Task to carry out: Edit the stretch of material from the line containing "Click the newsletter Sign Up button" through the line containing "[x=293, y=26]" so that "notebook" becomes "document", and leave every other part as it stands.

## BEGIN

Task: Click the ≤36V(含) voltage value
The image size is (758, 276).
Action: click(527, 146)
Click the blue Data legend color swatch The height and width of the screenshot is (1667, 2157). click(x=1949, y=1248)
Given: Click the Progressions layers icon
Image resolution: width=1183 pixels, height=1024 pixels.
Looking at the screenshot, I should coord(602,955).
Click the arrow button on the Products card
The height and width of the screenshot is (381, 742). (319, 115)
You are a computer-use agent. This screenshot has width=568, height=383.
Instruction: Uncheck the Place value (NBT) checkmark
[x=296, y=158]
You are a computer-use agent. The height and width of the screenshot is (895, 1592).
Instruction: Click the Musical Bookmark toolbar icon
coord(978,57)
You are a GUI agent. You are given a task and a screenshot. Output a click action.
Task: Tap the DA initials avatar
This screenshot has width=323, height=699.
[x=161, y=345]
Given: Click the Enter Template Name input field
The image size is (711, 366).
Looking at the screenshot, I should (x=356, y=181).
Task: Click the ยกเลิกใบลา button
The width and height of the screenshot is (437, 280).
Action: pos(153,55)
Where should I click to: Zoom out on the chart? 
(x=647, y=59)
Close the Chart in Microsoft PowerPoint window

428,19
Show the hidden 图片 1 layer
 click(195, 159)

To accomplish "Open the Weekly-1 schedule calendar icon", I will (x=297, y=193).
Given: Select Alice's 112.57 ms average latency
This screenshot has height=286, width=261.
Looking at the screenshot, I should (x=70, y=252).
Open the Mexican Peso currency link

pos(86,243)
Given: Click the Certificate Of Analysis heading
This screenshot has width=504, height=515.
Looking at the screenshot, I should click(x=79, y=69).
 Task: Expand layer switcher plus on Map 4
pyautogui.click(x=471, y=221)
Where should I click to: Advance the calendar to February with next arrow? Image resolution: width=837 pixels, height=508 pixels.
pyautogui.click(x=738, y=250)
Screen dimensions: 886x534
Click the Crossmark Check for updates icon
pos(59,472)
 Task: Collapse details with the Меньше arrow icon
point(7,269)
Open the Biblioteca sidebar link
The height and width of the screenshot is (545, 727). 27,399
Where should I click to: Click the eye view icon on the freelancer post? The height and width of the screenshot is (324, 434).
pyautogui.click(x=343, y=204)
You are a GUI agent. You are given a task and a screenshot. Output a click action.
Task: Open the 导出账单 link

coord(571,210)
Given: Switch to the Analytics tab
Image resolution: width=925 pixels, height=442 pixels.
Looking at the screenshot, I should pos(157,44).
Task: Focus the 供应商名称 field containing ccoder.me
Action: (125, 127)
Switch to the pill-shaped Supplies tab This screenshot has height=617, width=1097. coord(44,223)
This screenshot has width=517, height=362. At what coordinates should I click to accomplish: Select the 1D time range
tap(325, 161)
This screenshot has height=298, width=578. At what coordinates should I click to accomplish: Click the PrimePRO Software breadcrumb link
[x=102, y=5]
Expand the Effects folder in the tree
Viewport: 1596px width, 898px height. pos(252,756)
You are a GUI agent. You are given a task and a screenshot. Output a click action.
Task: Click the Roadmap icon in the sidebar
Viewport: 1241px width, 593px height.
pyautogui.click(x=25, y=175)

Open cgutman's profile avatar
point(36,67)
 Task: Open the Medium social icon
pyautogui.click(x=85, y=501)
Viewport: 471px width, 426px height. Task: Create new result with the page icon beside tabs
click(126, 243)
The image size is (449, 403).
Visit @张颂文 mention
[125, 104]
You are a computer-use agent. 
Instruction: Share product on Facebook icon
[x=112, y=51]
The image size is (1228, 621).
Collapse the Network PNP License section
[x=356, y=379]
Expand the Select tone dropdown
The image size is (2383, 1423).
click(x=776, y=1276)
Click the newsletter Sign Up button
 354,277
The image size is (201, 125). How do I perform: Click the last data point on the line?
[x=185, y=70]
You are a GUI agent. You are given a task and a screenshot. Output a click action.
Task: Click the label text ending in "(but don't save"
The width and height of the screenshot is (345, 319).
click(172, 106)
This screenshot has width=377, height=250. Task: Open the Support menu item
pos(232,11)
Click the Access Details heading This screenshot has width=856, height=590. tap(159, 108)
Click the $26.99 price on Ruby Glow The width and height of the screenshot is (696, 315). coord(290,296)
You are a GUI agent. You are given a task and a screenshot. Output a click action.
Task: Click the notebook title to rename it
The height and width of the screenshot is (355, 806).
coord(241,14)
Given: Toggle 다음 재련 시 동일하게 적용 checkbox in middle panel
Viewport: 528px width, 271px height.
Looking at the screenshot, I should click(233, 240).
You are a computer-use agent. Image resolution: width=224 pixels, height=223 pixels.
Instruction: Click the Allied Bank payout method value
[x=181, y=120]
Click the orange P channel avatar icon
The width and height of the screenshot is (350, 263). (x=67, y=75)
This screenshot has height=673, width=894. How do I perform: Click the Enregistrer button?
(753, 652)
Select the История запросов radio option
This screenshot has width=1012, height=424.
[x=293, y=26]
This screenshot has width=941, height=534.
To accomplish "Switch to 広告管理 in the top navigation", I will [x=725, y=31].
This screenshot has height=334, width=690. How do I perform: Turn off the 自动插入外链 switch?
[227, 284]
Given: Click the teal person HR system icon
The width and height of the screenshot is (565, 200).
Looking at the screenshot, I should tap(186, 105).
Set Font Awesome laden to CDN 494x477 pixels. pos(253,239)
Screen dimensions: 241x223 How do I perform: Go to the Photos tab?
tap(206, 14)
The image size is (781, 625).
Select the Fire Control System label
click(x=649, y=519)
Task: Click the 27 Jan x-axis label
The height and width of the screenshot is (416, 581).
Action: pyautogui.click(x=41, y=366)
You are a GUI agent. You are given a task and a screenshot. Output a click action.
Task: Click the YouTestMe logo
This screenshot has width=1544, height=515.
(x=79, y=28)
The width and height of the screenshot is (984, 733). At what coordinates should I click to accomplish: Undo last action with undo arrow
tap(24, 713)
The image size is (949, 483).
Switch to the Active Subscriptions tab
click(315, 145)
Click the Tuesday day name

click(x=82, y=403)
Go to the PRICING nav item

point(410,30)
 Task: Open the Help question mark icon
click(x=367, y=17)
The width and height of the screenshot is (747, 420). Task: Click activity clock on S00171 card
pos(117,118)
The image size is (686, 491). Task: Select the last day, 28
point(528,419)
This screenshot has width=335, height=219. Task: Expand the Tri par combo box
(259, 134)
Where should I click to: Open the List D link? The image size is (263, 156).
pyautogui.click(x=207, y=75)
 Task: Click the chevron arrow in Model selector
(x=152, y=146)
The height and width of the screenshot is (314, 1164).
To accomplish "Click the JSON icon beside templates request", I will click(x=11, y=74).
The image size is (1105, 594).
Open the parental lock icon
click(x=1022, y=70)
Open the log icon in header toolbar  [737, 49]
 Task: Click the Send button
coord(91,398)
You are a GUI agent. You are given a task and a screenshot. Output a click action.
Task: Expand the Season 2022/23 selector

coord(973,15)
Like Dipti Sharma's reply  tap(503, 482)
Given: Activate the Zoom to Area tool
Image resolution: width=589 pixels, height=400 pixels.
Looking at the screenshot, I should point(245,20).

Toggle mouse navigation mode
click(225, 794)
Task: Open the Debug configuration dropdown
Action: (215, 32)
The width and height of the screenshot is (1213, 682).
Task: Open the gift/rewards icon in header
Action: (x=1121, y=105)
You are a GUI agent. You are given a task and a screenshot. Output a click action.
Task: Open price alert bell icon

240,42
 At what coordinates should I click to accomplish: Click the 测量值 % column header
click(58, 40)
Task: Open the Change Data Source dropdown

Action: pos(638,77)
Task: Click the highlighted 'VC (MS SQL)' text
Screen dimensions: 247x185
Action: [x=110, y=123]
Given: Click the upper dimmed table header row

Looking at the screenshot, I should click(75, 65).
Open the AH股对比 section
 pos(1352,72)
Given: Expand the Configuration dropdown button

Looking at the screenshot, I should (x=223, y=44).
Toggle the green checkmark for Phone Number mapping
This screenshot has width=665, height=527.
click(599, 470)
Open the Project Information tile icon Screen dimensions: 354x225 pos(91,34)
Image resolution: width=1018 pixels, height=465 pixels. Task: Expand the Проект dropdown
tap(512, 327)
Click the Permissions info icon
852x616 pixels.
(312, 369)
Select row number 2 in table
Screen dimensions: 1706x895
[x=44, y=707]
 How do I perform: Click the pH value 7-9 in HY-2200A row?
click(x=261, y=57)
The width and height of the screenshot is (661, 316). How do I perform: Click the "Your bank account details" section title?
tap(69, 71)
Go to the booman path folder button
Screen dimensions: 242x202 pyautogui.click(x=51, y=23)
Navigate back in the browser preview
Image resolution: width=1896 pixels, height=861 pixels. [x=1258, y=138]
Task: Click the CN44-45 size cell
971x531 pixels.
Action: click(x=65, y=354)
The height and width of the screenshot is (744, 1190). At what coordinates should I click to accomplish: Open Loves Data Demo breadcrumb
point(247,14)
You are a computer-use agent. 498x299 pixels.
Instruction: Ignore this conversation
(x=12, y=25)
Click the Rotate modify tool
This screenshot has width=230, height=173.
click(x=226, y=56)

## END

Task solution:
Click the newsletter Sign Up button
 354,277
The image size is (201, 125). How do I perform: Click the last data point on the line?
[x=185, y=70]
You are a GUI agent. You are given a task and a screenshot. Output a click action.
Task: Click the label text ending in "(but don't save"
The width and height of the screenshot is (345, 319).
click(172, 106)
This screenshot has width=377, height=250. Task: Open the Support menu item
pos(232,11)
Click the Access Details heading This screenshot has width=856, height=590. tap(159, 108)
Click the $26.99 price on Ruby Glow The width and height of the screenshot is (696, 315). coord(290,296)
You are a GUI agent. You are given a task and a screenshot. Output a click action.
Task: Click the document title to rename it
The height and width of the screenshot is (355, 806).
coord(241,14)
Given: Toggle 다음 재련 시 동일하게 적용 checkbox in middle panel
Viewport: 528px width, 271px height.
Looking at the screenshot, I should click(233, 240).
You are a computer-use agent. Image resolution: width=224 pixels, height=223 pixels.
Instruction: Click the Allied Bank payout method value
[x=181, y=120]
Click the orange P channel avatar icon
The width and height of the screenshot is (350, 263). (x=67, y=75)
This screenshot has height=673, width=894. How do I perform: Click the Enregistrer button?
(753, 652)
Select the История запросов radio option
This screenshot has width=1012, height=424.
[x=293, y=26]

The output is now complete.